The decision follows an investigation into allegations of physical abuse toward his ex-fiancée, Crystal Espinal, and son.
“Based on the evidence presently available, the NFL cannot conclude that Mr. Hill violated the Personal Conduct Policy,” the NFL said in a statement. “Accordingly, he may attend Kansas City’s training camp and participate in all club activities. He has been and will continue to be subject to conditions set forth by the District Court, Commissioner [Roger] Goodell, and the Chiefs, which include clinical evaluation and therapeutic intervention.”
The league left open the possibility of revisiting Hill’s case should further information come out through police.
Earlier this month, Kansas City station 610 KCSP aired the full audio recording of an argument between Hill and Espinal in which the wide receiver denied committing assault and battery against Espinal — a charge he pleaded guilty to in August 2015.
During the argument, Espinal accused Hill of abusing the couple’s 3-year-old son, who had suffered a broken arm. The boy’s injury led to an investigation into possible child abuse, but Hill was not charged with a crime.
A partial recording of the argument was broadcast in April by television station KCTV5 and led to Hill being barred from the Chiefs’ facility.
Hill had an eight-hour meeting with NFL investigators on June 26 to discuss the case with his son. A league source told ESPN’s Dan Graziano earlier this month that NFL investigators had heard the full recording and were factoring it into their discussions on potential discipline for Hill.

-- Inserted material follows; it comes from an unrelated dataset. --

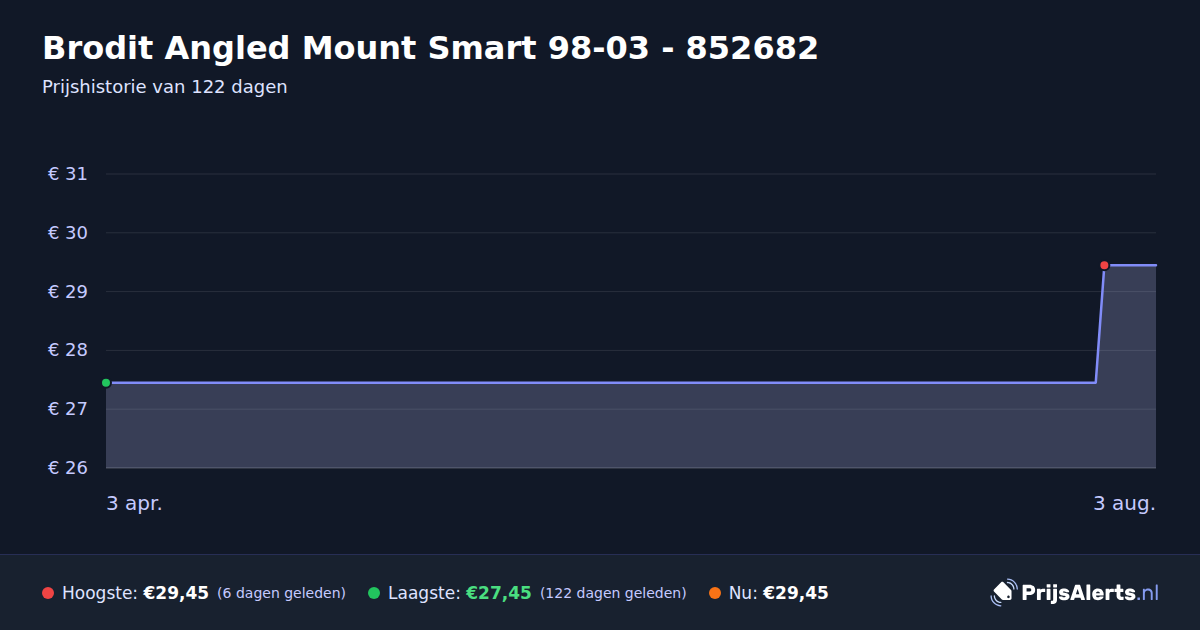Click the € 27 axis label
The width and height of the screenshot is (1200, 630).
[x=68, y=409]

“Throughout this investigation, the NFL’s primary concern has been the well-being of the child,” the league said Friday. “Our understanding is that the child is safe and that the child’s ongoing care is being directed and monitored by the Johnson County District Court and the Johnson County Department for Children and Families.”
There is currently no criminal investigation, according to Johnson County District Attorney Stephen M. Howe, but the Kansas Department of Children and Families has been looking into possible child abuse, battery or neglect.